DATA EXTRACT —
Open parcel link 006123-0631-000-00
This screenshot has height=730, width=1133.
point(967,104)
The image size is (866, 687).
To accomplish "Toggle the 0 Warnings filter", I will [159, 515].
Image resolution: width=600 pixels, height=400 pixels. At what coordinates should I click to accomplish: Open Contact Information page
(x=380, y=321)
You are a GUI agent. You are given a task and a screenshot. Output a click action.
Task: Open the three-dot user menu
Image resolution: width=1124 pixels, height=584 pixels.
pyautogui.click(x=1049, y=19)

--

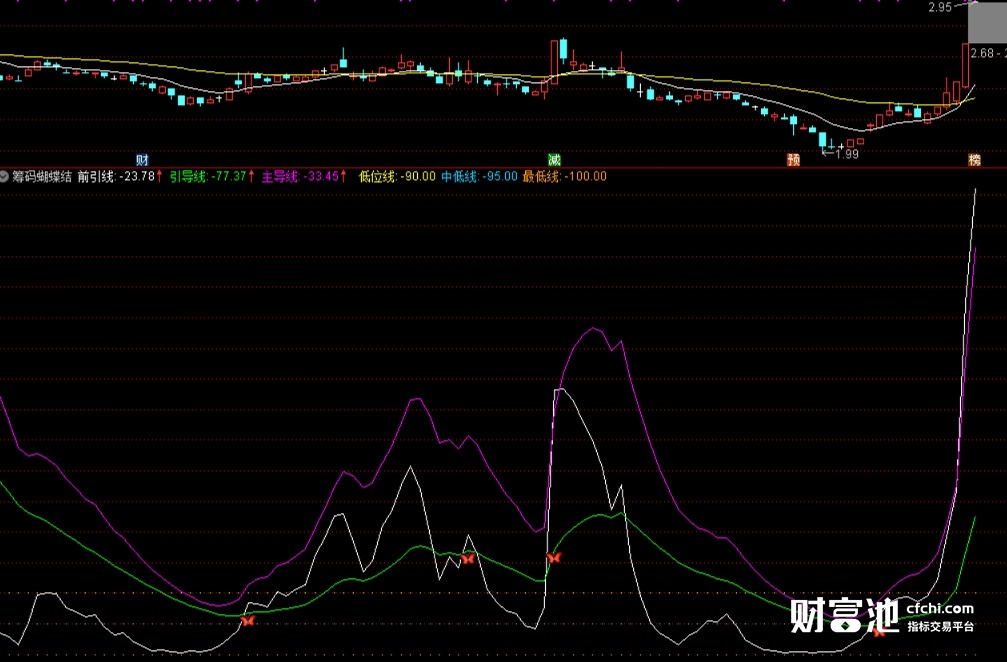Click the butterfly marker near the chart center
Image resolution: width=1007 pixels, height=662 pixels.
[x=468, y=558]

SET PROBLEM —
Copy the listing verbatim from the line containing "Open parcel link 006123-0631-000-00" through the line containing "pyautogui.click(x=1049, y=19)", including both of those lines.

EXPECTED ANSWER —
Open parcel link 006123-0631-000-00
This screenshot has height=730, width=1133.
point(967,104)
The image size is (866, 687).
To accomplish "Toggle the 0 Warnings filter", I will [159, 515].
Image resolution: width=600 pixels, height=400 pixels. At what coordinates should I click to accomplish: Open Contact Information page
(x=380, y=321)
You are a GUI agent. You are given a task and a screenshot. Output a click action.
Task: Open the three-dot user menu
Image resolution: width=1124 pixels, height=584 pixels.
pyautogui.click(x=1049, y=19)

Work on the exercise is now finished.